▶ [Stated exercise 1]
Reproduce the entries that follow the chessboard passage with "toolbar icon" switched to "toolbar button" and nothing else altered. Leave the pictures out.
▶ [Stated exercise 2]
Resume the passage about reading a chessboard's 64 switches, continuing on from its final sentence.

▶ [Text passage]
+===+

There is no advantage to trying to charlieplex your 8x8 array of chess board positions. At any given time you will have as many as thirty-two switches closed simultaneously, at almost random positions on the board. I know of no charlieplexing scheme that will unambiguously identify the location of those switches.

All you need is two 8-bit ports, one configured as an output port and the other as an input port, to read 64 switches connected to an 8x8 matirx with a diode in series with each switch. Use your schematic diagram, but orient all the diodes the same directions. The output port will have one bit set and the other seven bits cleared while the input port reads the state of eight switches. Then the output port bit that is set is shifted to another bit position, while the other seven bits are again zeroed. In other words, the output port is programmed to behave like an 8-bit shift register with a single bit set. After seven shifts from the initial state, you will have read the states of all 64 switches. Programming this is a "piece of cake" compared to wiring up the logic equivalent, which I did sometime in the 1970s using TTL components.

+===+

▶ [Input rows]
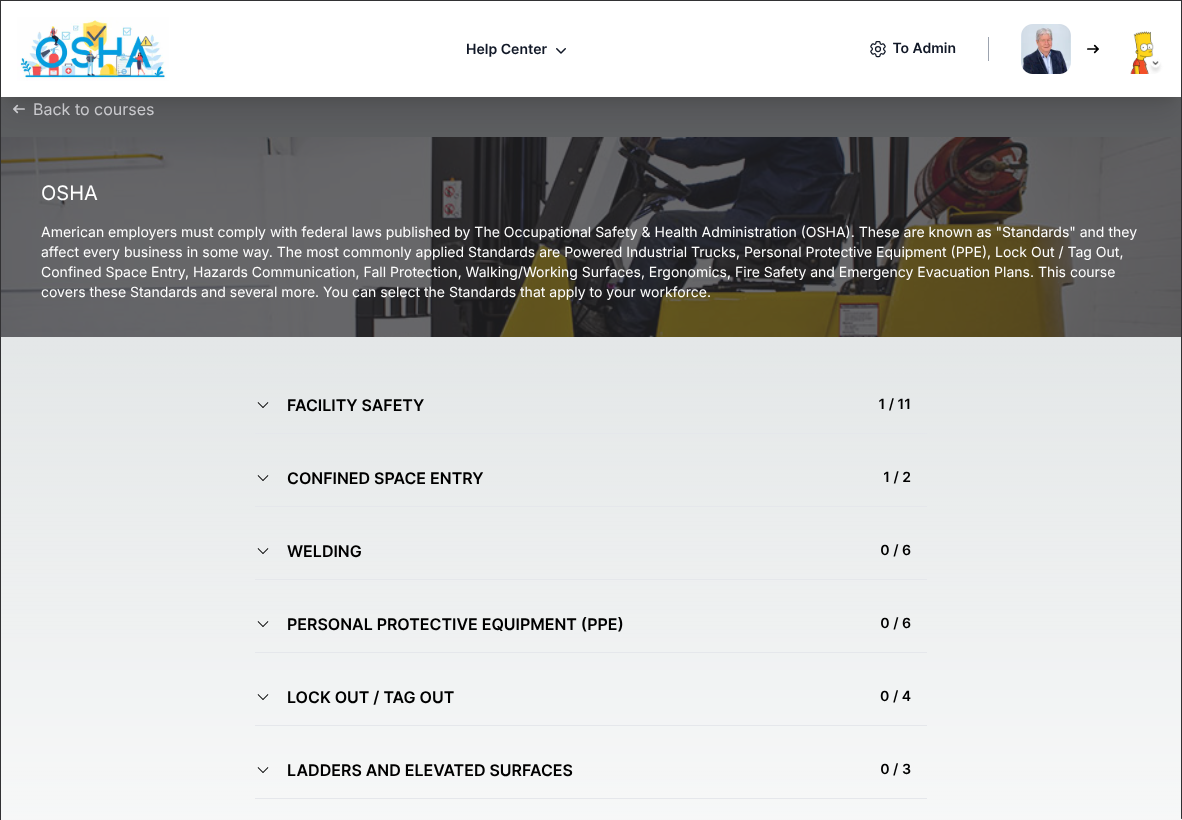Click the gray-haired man profile photo
This screenshot has width=1182, height=820.
click(1045, 49)
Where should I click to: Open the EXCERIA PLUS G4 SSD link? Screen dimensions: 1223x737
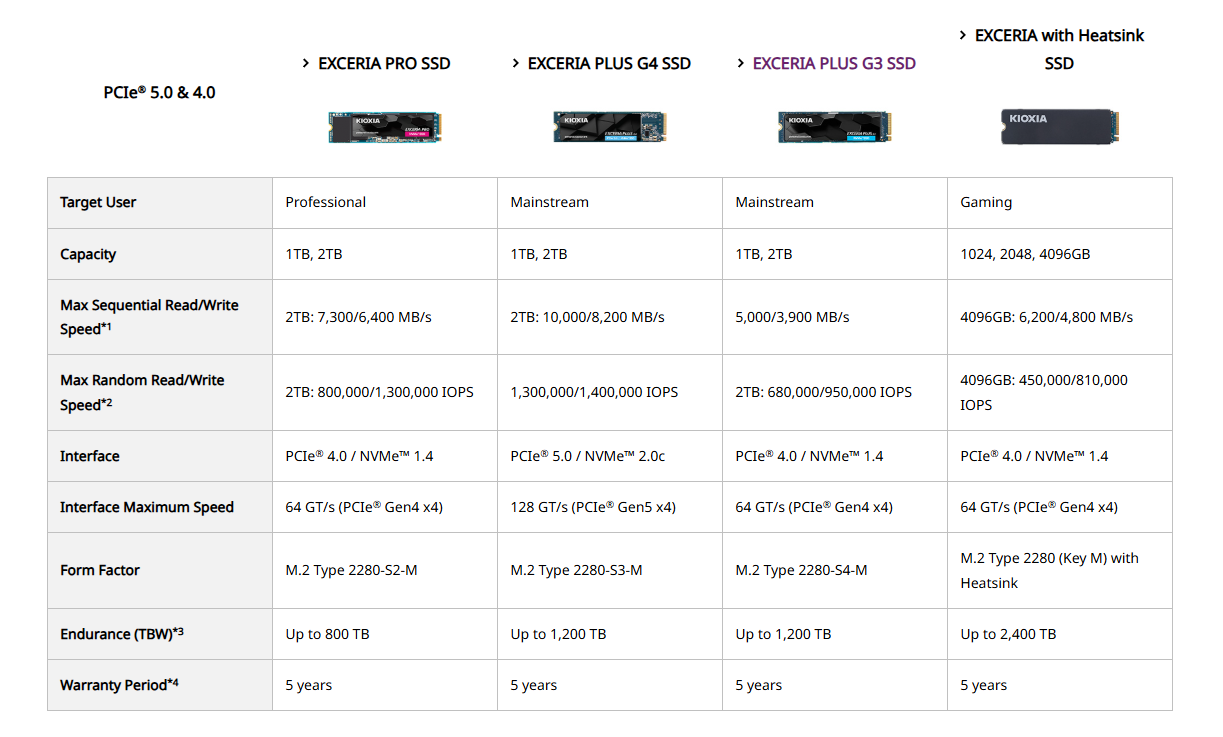[x=609, y=63]
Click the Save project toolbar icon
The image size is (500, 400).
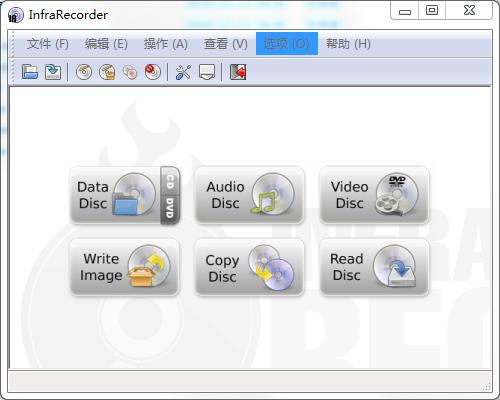53,72
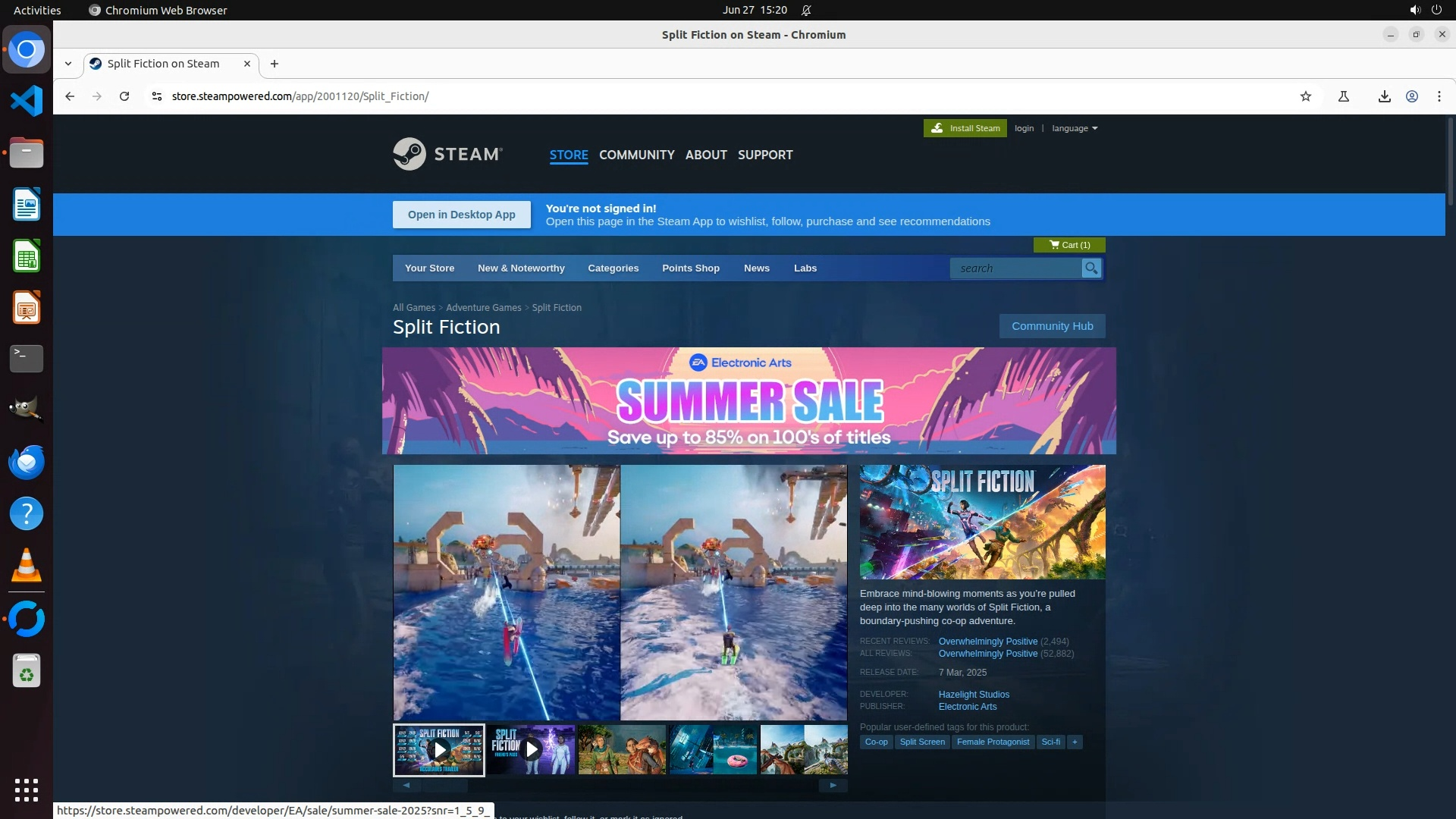Open the Categories store menu
This screenshot has width=1456, height=819.
coord(613,268)
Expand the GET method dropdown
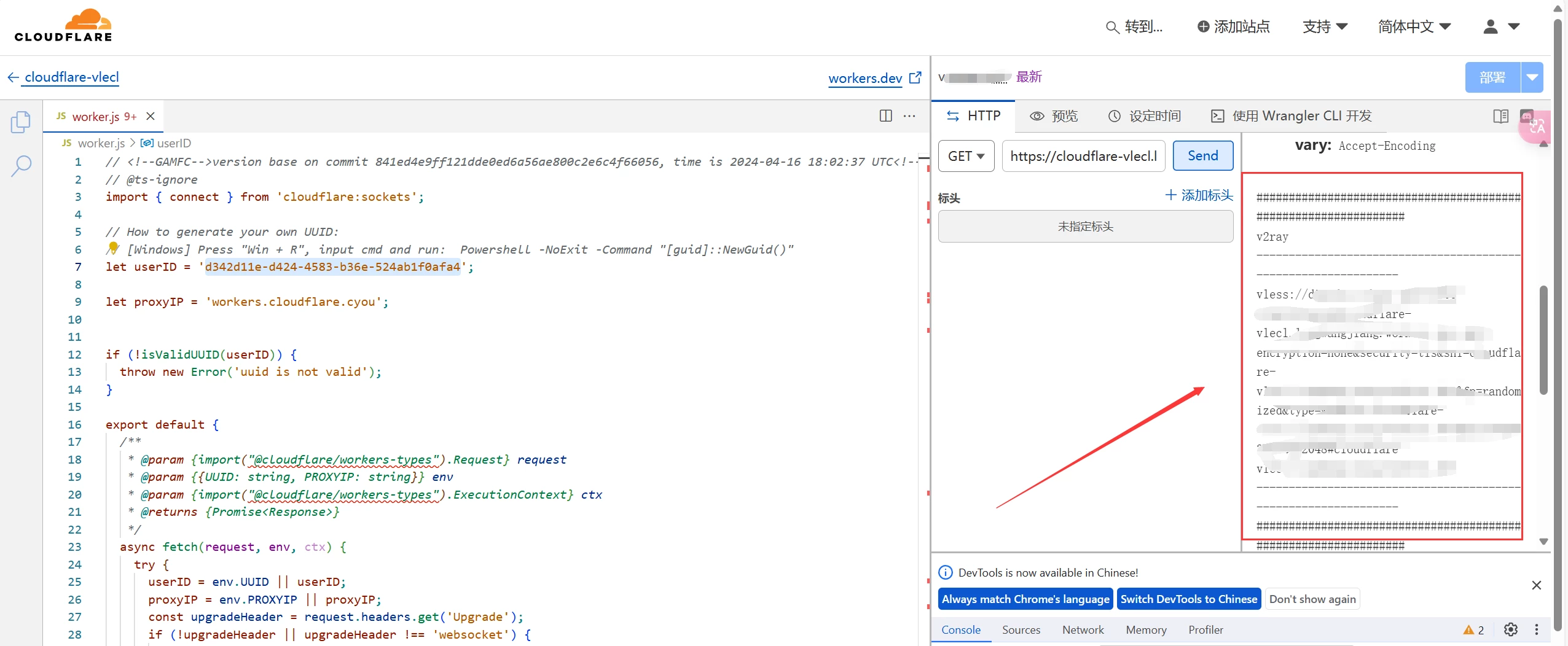The width and height of the screenshot is (1568, 646). point(966,156)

+===+

▶ [Exercise answer 1]
Click the gray-haired man profile photo
This screenshot has width=1182, height=820.
click(1045, 49)
Where should I click to: Open the EXCERIA PLUS G4 SSD link? Screen dimensions: 1223x737
[x=609, y=63]
Click the Save project toolbar button
The image size is (500, 400).
53,72
Open the Categories store menu
This screenshot has width=1456, height=819.
coord(613,268)
Expand the GET method dropdown
The width and height of the screenshot is (1568, 646). point(966,156)

▶ [Exercise answer 2]
I once used a static Hollerith card reader that used movable pins to sense which holes in an array of 12 rows by 80 columns were punched in the card. Each of the twelve rows had a diode connected to a pin, and all the pins in any one of the eighty columns were connected together for a total of eighty "outputs". To read the card, I applied a logic "1" value to each column in succession using 1-of-16 data selectors, reading out twelve bits of data on the twelve rows for each column selected.

It turned out I only needed eight bits of data from each column, so four of the rows went unread. The columns were addressed in binary using eight bits applied to five appropriately decoded and enabled 1-of-16 data selectors. The sixteen outputs of each data selector were connected to sixteen columns on the card reader. Obviously it required five 16-line data selectors to drive 80 columns. And of course we could not use the "full" address range of 0 to 255 that an 8-bit address provided, but the end result was a Hollerith card "ROM" consisting of eighty bytes. It did take some skill to multi-punch a card with binary data, and they (the CS Department owners of the card punch) hated us when we tried to duplicate a card... apparently the card punch is not made to do that with binary data punched in the columns. It prefered EBCDIC.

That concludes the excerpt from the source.